### SELECTED TEXT
While the initial delivery date was set to 2024, the Pentagon expects the jets to be two to three years late, with the Air Force projecting delivery of the first VC-25B in 2027, and the other in 2028, as of a 2023 press release. By 2025 the delivery date had slipped to 2029 and the Air Force was considering changes to the requirements to bring the delivery date back to 2027.

In December 2025, the Air Force purchased a pair of 747-8I aircraft from Lufthansa for $400 million to be used for pilot training and spare parts for the VC-25Bs once they enter service.

As the 747-8 fleet has issues with stringer cracks on the airframe, there are 95 repairs remaining for the first aircraft and 142 remaining for the second as of April 2026, according to a report by the Pentagon.
######
### INPUT DATA
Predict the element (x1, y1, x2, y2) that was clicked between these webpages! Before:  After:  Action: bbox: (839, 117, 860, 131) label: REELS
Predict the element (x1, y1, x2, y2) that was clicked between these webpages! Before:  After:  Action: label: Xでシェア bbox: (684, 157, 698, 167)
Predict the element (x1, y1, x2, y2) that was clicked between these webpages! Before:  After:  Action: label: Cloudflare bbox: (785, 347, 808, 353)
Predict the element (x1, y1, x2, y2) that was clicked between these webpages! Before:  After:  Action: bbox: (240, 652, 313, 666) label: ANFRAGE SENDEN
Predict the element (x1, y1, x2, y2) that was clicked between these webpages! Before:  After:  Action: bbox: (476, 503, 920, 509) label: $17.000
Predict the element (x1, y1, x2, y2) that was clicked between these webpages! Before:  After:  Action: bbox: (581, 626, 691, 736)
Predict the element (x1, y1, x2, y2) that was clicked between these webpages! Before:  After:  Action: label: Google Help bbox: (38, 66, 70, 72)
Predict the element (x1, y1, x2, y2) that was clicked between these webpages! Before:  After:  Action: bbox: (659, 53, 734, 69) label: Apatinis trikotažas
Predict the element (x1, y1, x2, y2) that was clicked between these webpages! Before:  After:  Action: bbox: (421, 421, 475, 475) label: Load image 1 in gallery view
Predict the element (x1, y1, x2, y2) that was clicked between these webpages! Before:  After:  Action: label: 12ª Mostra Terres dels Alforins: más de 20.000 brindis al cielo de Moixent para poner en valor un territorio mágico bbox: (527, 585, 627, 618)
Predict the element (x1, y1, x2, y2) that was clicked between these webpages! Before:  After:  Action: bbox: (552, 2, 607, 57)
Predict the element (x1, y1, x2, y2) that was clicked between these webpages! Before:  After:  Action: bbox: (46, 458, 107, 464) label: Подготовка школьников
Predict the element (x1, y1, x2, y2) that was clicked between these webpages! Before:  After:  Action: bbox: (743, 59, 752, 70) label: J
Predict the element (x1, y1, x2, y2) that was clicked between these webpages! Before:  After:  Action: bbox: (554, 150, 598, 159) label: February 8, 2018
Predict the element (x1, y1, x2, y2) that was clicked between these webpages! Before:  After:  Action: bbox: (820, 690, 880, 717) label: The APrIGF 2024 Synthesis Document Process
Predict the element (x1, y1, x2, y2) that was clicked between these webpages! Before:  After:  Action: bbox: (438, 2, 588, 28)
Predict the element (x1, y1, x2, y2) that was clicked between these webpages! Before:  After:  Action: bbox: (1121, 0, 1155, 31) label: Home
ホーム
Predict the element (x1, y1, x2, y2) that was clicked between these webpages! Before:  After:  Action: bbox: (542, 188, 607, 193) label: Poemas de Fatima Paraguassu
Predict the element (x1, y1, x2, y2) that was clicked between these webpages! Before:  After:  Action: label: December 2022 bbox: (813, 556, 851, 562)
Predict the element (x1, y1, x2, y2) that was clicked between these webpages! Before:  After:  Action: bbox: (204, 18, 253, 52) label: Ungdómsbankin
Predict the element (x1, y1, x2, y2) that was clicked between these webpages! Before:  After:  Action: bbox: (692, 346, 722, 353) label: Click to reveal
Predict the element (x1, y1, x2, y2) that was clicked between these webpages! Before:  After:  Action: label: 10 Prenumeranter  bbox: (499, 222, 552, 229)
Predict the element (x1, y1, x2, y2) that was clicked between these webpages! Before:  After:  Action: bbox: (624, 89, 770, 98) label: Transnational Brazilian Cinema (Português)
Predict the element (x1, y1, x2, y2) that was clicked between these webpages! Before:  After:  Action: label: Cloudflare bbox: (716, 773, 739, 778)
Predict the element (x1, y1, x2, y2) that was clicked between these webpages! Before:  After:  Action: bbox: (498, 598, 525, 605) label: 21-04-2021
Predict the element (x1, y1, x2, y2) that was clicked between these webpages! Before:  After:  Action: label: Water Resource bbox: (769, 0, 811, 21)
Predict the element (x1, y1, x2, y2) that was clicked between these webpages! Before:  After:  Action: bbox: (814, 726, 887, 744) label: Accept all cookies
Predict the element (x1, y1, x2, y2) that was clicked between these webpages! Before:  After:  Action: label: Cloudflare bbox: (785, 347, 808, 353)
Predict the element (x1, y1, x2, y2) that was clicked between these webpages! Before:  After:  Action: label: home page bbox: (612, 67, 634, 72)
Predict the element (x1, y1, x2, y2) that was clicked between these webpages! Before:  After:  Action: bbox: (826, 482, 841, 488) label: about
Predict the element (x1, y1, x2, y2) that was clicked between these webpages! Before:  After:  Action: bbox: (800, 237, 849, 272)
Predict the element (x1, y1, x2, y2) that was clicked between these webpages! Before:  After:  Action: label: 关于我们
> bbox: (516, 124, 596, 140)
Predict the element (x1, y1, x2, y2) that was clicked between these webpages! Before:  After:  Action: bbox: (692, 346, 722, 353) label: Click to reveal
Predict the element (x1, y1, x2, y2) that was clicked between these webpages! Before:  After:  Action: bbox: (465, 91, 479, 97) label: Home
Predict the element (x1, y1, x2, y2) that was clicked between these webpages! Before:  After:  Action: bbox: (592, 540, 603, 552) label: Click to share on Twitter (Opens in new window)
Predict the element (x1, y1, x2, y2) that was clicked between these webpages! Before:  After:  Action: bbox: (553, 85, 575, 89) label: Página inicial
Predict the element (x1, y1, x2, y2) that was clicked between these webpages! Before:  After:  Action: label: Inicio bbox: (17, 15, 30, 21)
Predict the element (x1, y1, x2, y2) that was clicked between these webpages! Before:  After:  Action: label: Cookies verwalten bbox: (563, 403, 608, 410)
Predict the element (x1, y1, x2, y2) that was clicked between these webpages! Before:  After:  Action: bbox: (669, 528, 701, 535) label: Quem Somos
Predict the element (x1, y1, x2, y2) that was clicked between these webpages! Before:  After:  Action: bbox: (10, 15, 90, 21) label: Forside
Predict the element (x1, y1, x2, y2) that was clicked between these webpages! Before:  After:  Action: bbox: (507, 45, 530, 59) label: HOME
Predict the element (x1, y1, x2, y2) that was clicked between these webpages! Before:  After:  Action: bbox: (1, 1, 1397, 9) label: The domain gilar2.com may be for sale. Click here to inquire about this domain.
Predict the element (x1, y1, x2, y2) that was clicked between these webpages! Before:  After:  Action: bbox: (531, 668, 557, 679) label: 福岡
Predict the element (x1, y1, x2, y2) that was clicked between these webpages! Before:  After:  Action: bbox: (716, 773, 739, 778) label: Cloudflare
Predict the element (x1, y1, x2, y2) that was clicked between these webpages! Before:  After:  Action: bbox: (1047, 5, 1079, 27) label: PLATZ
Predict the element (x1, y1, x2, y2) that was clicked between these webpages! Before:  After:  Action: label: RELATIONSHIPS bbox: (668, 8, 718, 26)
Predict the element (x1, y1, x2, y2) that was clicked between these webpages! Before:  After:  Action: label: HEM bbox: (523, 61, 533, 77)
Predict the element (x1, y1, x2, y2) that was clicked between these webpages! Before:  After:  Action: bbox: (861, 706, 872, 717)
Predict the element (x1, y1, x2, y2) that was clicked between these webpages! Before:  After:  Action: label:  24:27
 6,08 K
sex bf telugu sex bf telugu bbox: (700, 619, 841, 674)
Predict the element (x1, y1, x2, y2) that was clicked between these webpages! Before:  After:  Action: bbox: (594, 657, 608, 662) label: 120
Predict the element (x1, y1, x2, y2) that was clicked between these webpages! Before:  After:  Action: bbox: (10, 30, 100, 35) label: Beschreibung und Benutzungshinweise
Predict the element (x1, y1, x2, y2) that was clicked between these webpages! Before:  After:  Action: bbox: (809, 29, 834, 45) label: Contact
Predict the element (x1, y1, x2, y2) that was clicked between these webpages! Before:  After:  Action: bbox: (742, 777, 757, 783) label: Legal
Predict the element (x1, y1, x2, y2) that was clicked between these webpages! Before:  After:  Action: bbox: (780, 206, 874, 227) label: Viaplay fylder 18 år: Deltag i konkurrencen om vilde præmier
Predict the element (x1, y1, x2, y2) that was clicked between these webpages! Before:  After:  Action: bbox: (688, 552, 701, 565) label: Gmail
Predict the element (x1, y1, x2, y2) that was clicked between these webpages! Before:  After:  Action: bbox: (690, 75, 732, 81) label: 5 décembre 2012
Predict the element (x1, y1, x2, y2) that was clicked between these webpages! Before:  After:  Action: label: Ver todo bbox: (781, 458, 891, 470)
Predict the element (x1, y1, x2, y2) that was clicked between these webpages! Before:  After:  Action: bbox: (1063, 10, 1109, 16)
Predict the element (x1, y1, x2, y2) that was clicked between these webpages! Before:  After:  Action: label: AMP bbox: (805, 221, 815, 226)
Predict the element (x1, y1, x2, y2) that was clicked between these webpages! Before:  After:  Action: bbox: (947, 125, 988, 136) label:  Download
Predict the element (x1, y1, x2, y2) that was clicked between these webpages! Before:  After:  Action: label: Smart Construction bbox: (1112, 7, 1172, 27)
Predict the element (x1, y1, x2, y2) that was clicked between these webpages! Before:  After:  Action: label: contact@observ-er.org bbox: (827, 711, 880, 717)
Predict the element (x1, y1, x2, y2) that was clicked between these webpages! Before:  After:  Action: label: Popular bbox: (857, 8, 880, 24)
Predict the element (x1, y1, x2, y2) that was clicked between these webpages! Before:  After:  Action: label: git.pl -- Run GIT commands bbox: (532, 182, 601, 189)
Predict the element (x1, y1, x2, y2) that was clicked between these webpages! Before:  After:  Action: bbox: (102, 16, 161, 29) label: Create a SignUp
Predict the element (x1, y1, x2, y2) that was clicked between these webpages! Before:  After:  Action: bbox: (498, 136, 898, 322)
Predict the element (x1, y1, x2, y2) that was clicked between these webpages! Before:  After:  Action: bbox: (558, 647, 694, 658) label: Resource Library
######
◆ REQUIRED TASKS
a: According to the VC-25B passage, what price did the Air Force pay Lufthansa for the pair of 747-8I aircraft?
b: Carry the VC-25B passage forward, beginning after its final sentence.
The listing has no connection to the VC-25B passage.

◆ RESPONSES IN ORDER
a: $400 million.

b:
==Variants==
- VC-25A
Based on the Boeing 747-200B
- VC-25B Bridge
Interim modification of a former Qatar Amiri Flight Boeing 747-8I Boeing Business Jet (registered N7478D) by L3Harris. The VC-25B Bridge is intended to complement the two VC-25As until their VC-25B replacements are delivered. Modifications and flight testing were completed by May 2026. The aircraft made its inaugural flight as Air Force One on 1 July 2026.
- VC-25B
Based on the Boeing 747-8 Intercontinental

==Operators==
- USA
- United States Air Force
  - 89th Airlift Wing, Presidential Airlift Group (PAG) – Andrews AFB, Maryland

==Specifications (VC-25A)==

Boeing VC-25 Air Force One video

==Notable appearances in media==

The VC-25 "Air Force One" is a prominent symbol of the US presidency and its powers; with the White House and presidential seal, it is among the most recognized presidential symbols. Air Force One has often appeared in popular culture and fiction, including the setting of the 1997 action movie Air Force One where the aircraft had an escape pod and a parachute ramp, unlike the actual presidential aircraft.